:: To be done ::
Could you reproduce every one of the records below word for word, leaving out the pictures?

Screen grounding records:

☆ ☆ ☆ ☆ ☆

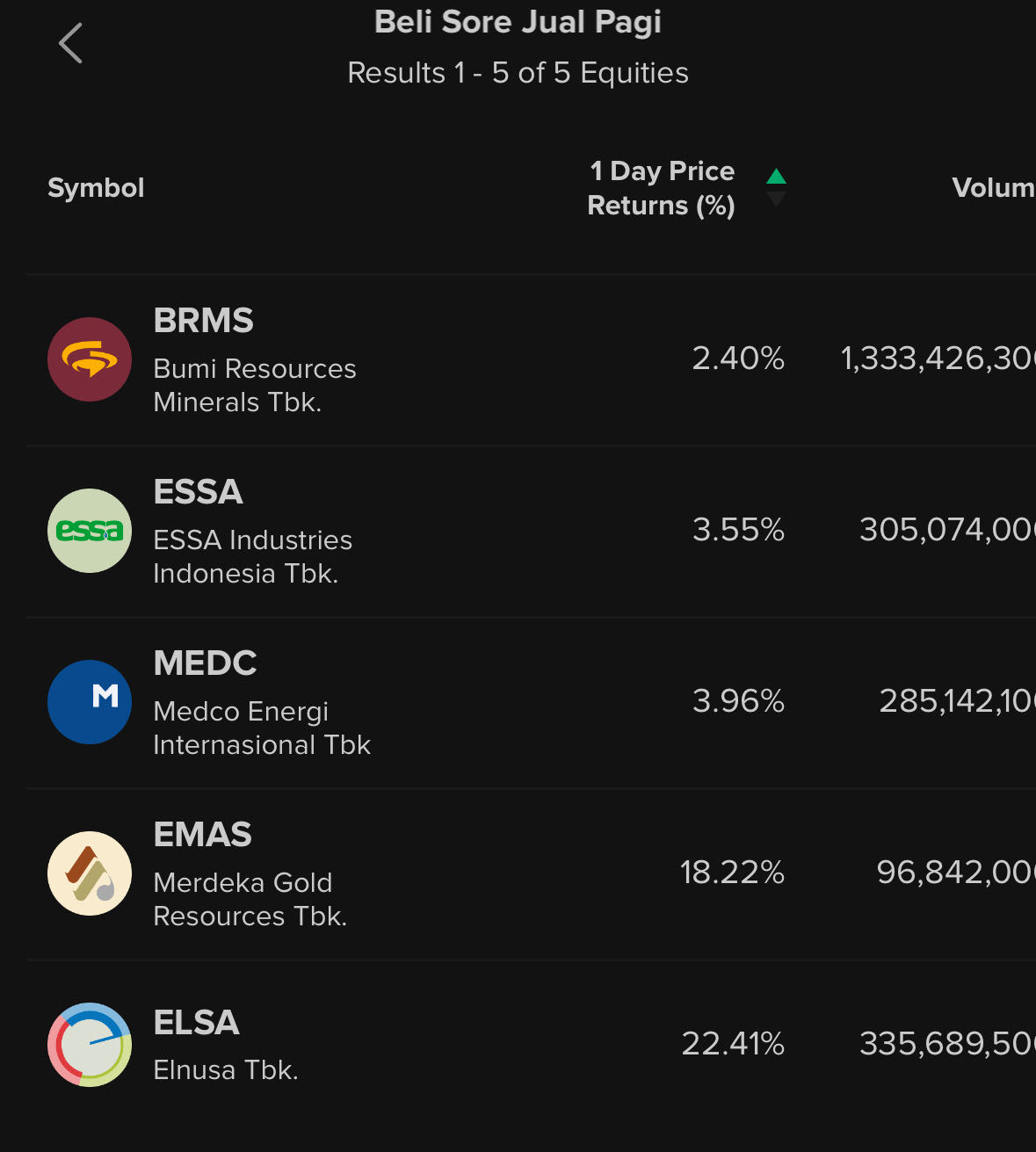Click the 18.22% return value for EMAS
Screen dimensions: 1036x1152
[x=732, y=873]
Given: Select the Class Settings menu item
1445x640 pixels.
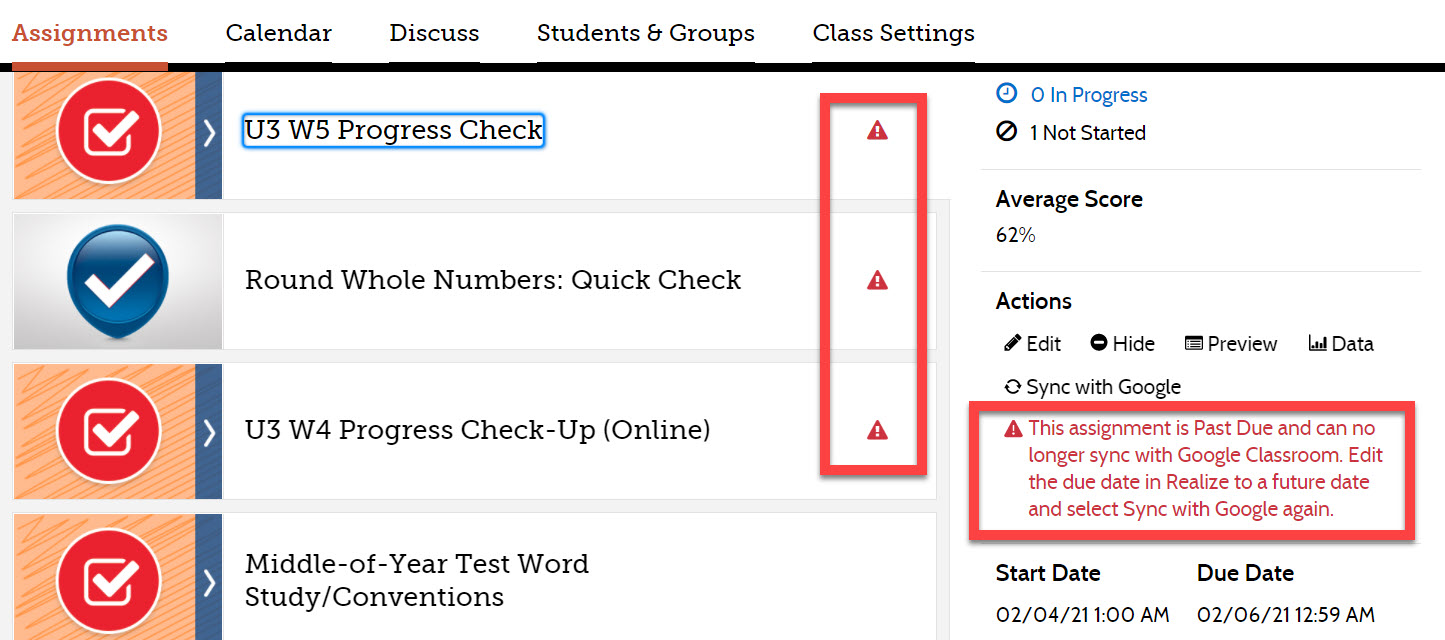Looking at the screenshot, I should click(893, 32).
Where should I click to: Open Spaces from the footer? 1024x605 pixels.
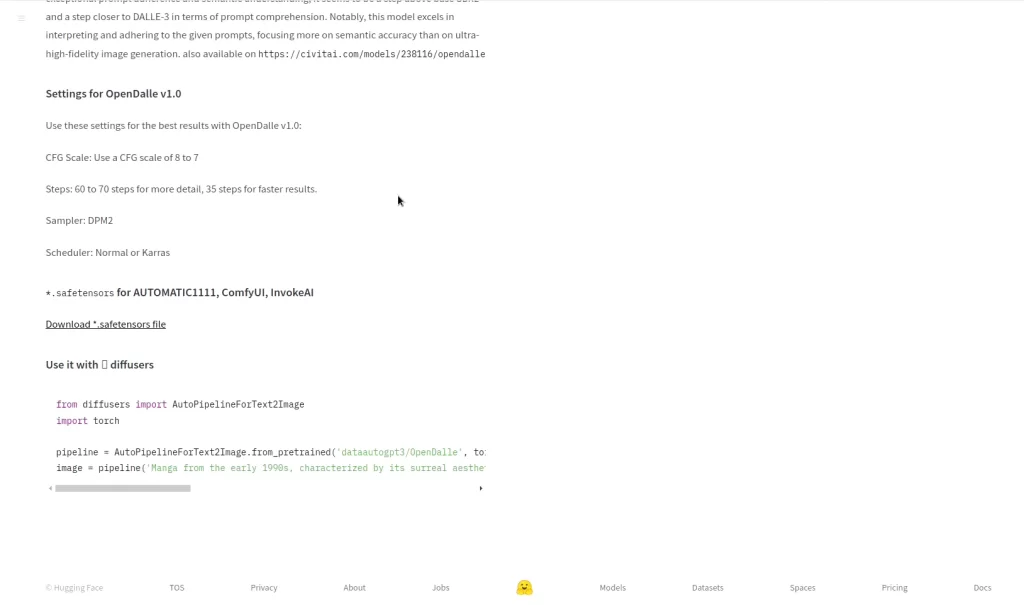802,588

☆ ☆ ☆ ☆ ☆

:: Finished exercise ::
Click the 18.22% return value for EMAS
Screen dimensions: 1036x1152
[x=732, y=873]
Given: Select the Class Settings menu item
1445x640 pixels.
Looking at the screenshot, I should click(893, 32).
Where should I click to: Open Spaces from the footer? 1024x605 pixels.
802,588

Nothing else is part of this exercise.